• _PROBLEM SET_:
**1)** Answer these questions using the passage about the Giants' game against the Astros:
(a) Which Giants player was on second base when DeRosa came to the plate in the 10th?
(b) What was the score after the Giants fell behind in the top of the 10th?
(c) Which umpire called DeRosa out at second?
**2)** Write the next few sentences of the passage about the Giants' game against the Astros, picking up after its final sentence.

Mark DeRosa's scorching line drive just inside the right field foul line invited dreams of glory, but instead ended in a heap of disillusionment.
DeRosa had come through with the kind of hit the Giants have searched vainly for over the last month: a two out, two-strike run-scoring, game-tying hit in late innings. The Giants had just fallen behind, 3-2, to the Astros in the top of the 10th, and were staring in the face of a devastating loss.
And here comes DeRosa, the man who'd come off the bench to help preserve the Giants' pennant hopes a day earlier with the dash and dare of a savvy veteran. He'd led off a rally with a single, stolen second in a bold stroke, and raced home with the winning run.
On this day, DeRosa, again a late-game double-switch replacement, came to the plate with Andres Torres on second. Torres, who'd just returned to the roster on Sunday after a stint on the disabled list more to repair his wounded psyche than any real physical malady, had appeared just as overwhelmed all day as he had all season, popping out weakly, striking out en route to an 0-for-4 day. But, in the 10th, the Torres that Giants' fans had come to adore, re-emerged with a line drive single up the middle, and a quick-strike theft of second.
DeRosa took the count to two balls and two strikes before he laced the line drive inside the bag at first and up the right field line -- another bold stroke from the broken-wristed veteran! Torres scored easily from second with the tying run, and DeRosa headed for second in an inspired effort to get into scoring position with Carlos Beltran poised to hit.
DeRosa slid in under the tag as shortstop Angel Sanchez had to lunge at him after taking a throw wide of the bag. But DeRosa slid past the bag, momentarily losing touch with it, and had to reach back to reconnect with it.
He raised his left arm to dodge the tag, and appeared to get to the bag maybe a fraction of a second before Sanchez jammed his glove under DeRosa's arm pit. It could have gone either way to the naked eye, and on close review, DeRosa might have been safe.
But it was not meant to be.
As rookie umpire Dan Bellino punched the air with his emphatic out call, it was almost with disdain, a cold, dispassionate denouement from a novice arbitrator of the game.
Not only was the umpire, a 32-year old law school graduate and former high school catcher, snuffing out the Giants' last best hope in the game, it became all too clear that the baseball Gods were denying the Giants, too, revoking their status as world champions, turning them away at the Gates of the Pennant Chase.
It was as if an avalanche of lost opportunities had come careening down from the mountainside and landed at the center of the diamond, a declaration of punishment for past sins. If only the Giants had paid homage to the hundreds upon hundreds of gifts offered them over the year. They had wasted their fortune all too often, and for this, they must pay.

• _DATASET CONTENT_:
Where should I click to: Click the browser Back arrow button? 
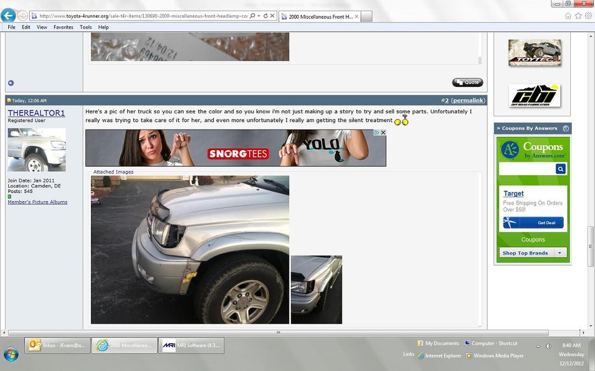click(x=8, y=15)
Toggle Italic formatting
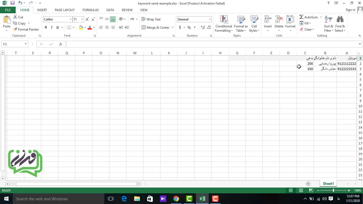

• _THE REPLIES_:
**1)**
(a) Andres Torres
(b) The Astros led 3-2.
(c) Rookie umpire Dan Bellino

**2)**
Their 4-3 loss and series split against the Astros, the last place team in the Central Division with the worst record in baseball, was emblematic of the tough luck Giants, now four games behind the unrelenting Arizona Diamondbacks.
Magic is an ethereal quality, particularly so in baseball. Either ya got it or ya don't. If they had fate on their side, the Giants may have been blessed with a safe call, and Carlos Beltran's ensuing looping single that dropped ever so eloquently into the soft patch in right center field would have been the game-winner that sent the Giants into a reverie with thoughts that perhaps fortune was headed their way.
Instead, it was a final flare snuffed out two batters later when the rookie, Brandon Belt, after a stolen base and intentional walk to Pablo Sandoval, crumbled before the pressures of a pennant race by striking out, looking at a curve -- a pitch that will be his downfall if he doesn't learn to hit it. The question must be asked: Did Beltran overreach with his stolen base? Should he have remained on first to give Sandoval a chance to hit? Perhaps the Astros would have pitched around Sandoval anyway.
It is the plight of the team that has failed to seize the occasion: so many questions, so many what-if propositions.
-- Having just taken the lead, 2-1, in the bottom of the seventh, Matt Cain, who'd pitched so brilliantly, was unable to respond with a shutdown inning. His troubles began when Jimmy Parades hit a line drive just off the tip of shortstop Orlando Cabrera's glove. Would Brandon Crawford have caught it?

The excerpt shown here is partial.